Учитывали ли это наши реформаторы, когда заявляли о готовности заменить архаику морального сознания, со всеми его «сантиментами», современным правовым сознанием, заменяющим авансы доверия гражданскими исками?

Перед лицом глобальных проблем, затрагивающих сами основы человеческого существования на земле, цивилизациям Востока и Запада предстоит заново мобилизовать весь свой культурный творческий потенциал — отмолчаться и отсидеться более не удастся никому.

Первый вопрос, который напрашивается в этой связи: иссяк ли культурный потенциал западного модерна и, в принципе, насколько он годится для подготовки должного ответа на глобальный вызов? Второй вопрос: каковы перспективы подключения к этому ответу культурного потенциала восточных цивилизаций?

Попытаемся по порядку рассмотреть эти вопросы.

Что касается Запада, то эвристическое значение в нашем анализе будет иметь понятие «фаустовской культуры».

Конечная интенция этой культуры — тотально распредметить, денатурализировать весь окружающий мир, превратив его из «вещи в себе» в вещь для нас, из нерукотворного в рукотворный. Из этого вытекает совершенно определенная, хотя и чрезвычайно дерзкая программа решения глобальных проблем. В отношении тающих природных ресурсов эта программа предполагает тотальную замену естественного искусственным, природного сырья — заменителями. В пределе это означает переход от частичного производства определенных элементов жизненной среды к тотальному производству всей окружающей среды с заранее заданными свойствами. Амбиции этого технического титанизма выражаются так: «…коль скоро данная природой среда не устраивает людей, поскольку она не в состоянии справиться с растущим антропогенным давлением, надо найти средства и способы соответствующих преобразований… сначала каких-то фрагментов, а потом и всего нашего земного природного окружения»55.

Что это означает? В первую очередь — решительную перестройку всего научно-технического комплекса. Прежний разрыв между естественными и техническими науками, как и сохранение созерцательно-метафизического статуса наук о живой природе, здесь уже не терпим. Поскольку природная среда представляет собой естественный «производственный» комплекс, в котором переплетены процессы, происходящие в живой и неживой материи, то соответствующая интеграция требуется и от всех естественных наук. Идеи, относящиеся к связям органического с неорганическим, как и к внутренним связям органического, должны опережать производство специализированного отраслевого знания. Речь идет о каком-то парадоксальном возвращении к древнему синкретизму, в котором человек, жизнь, космос выступали как нечто слитное. Это своего рода восхождение от абстрактного к конкретному: от мертвых «кирпичиков мироздания», некогда открытых механикой и физикой, к эмпирически явленной картине природы, в которой нас окружают и на нас воздействуют целостности под названием геобиоценозов.

В социокультурном отношении это означает гигантскую встряску сложившейся производственной среды, которой предстоит пережить наплыв непривычных идей (и непривычных людей) извне.

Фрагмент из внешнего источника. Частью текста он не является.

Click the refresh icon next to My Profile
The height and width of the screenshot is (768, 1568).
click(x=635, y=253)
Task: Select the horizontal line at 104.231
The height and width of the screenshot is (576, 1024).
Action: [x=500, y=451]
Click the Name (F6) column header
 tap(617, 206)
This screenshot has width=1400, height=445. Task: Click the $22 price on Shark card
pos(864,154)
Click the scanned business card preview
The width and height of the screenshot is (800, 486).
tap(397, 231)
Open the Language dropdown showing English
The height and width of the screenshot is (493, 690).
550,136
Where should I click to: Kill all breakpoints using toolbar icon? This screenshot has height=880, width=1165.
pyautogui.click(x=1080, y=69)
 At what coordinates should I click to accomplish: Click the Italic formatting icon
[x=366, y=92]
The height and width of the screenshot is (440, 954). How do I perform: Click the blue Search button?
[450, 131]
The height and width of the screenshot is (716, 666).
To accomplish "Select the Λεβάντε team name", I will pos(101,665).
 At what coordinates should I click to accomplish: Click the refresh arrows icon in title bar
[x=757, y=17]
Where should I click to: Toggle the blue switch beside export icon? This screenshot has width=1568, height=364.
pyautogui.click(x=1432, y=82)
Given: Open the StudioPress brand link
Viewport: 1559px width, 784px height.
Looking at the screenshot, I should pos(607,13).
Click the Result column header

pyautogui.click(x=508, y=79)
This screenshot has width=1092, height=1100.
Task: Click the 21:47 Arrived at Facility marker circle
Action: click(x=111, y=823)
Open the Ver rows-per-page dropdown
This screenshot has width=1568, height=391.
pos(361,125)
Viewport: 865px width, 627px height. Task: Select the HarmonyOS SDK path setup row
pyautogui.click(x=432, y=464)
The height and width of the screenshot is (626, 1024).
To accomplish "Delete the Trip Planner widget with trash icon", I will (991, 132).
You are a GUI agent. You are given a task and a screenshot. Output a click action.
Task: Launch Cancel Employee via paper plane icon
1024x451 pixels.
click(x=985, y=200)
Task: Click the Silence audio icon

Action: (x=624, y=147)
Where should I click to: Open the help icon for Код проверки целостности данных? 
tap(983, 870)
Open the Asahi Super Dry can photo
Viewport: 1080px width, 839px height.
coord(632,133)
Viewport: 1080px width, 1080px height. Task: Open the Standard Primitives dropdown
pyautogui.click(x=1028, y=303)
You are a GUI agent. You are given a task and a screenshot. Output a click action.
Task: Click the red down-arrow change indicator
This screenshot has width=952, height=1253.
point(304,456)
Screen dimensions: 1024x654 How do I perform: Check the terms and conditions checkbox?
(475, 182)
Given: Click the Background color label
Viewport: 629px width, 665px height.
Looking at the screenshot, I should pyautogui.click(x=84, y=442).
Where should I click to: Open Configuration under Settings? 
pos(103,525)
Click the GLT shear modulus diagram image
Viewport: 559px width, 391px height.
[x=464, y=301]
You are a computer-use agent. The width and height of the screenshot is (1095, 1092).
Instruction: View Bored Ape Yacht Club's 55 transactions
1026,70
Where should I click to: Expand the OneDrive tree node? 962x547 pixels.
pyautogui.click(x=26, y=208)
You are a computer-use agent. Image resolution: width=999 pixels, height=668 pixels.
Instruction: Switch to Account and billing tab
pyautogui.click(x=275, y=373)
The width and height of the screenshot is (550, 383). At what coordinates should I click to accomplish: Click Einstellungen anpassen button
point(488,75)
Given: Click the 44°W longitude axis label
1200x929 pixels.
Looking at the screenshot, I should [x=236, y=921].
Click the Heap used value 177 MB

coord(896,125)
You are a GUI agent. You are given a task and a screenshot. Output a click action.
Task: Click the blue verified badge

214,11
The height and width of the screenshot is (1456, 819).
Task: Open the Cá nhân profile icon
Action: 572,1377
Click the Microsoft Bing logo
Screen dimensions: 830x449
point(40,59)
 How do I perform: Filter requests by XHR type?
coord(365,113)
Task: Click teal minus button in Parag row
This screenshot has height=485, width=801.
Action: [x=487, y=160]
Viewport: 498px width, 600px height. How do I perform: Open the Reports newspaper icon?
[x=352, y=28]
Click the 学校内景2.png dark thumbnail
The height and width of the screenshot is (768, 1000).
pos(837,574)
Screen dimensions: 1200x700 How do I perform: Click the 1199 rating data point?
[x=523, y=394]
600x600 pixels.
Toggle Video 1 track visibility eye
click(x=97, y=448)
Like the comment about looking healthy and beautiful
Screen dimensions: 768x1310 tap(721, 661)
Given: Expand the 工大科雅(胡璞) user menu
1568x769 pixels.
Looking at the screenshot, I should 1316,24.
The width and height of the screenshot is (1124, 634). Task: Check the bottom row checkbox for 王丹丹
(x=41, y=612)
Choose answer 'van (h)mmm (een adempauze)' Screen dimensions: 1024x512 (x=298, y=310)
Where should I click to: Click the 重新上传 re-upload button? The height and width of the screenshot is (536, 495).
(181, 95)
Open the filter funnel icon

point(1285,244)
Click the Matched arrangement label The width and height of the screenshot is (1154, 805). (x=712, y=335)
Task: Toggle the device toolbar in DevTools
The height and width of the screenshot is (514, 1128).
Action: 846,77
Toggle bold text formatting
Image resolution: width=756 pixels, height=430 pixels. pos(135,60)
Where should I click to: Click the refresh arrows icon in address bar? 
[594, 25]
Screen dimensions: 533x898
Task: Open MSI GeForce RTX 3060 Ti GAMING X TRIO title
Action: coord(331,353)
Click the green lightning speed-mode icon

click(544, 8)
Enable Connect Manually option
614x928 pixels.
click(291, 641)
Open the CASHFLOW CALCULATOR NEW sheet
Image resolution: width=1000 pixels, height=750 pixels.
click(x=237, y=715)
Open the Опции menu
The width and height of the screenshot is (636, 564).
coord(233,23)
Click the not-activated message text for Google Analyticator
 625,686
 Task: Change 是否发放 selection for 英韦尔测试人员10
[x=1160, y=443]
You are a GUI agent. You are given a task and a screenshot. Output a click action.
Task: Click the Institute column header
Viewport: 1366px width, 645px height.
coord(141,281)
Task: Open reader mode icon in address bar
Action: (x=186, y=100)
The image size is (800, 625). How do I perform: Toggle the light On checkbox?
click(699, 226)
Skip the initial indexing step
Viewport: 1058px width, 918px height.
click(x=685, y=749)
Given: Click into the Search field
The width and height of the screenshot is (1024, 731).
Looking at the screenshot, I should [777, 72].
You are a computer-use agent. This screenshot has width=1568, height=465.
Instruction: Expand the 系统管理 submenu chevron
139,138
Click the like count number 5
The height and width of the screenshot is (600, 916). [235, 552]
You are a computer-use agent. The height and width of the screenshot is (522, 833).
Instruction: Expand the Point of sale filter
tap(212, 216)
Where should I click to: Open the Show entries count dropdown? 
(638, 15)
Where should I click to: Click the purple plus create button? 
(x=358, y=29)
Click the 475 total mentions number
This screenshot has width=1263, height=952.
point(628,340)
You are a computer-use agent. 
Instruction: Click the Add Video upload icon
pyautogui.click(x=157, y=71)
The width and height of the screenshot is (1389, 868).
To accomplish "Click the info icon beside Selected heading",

Система производства рискует тем, что те самые идеи и практики, которые были маргинальными и, как правило, вытеснялись за пределы процессов принятия решений, могут стать центральными, предписывающими новое поведение производству. В свою очередь предпринимательская среда рискует тем, что те самые природные блага, которые потреблялись в процессе производства как бесплатные, превратятся в оплачиваемые факторы производства и будут влиять на его себестоимость. Само собой разумеется, здесь беспокойство патроната может смыкаться с беспокойством потребителей, не готовых финансировать накладные экологические расходы.

Но по-своему рискует и научная академическая среда: ее традиционные академические свободы, равно как и свобода творческого воображения, рискуют оказаться в тисках новой производственно-технологической дисциплины, вытекающей из нового сращивания науки с производством. Аналогичные сдвиги ожидаются и на следующем уровне, касающемся наук о человеке и перспектив превращения остающихся факультативными поведенческих форм в производственно заданные, финансируемые и контролируемые.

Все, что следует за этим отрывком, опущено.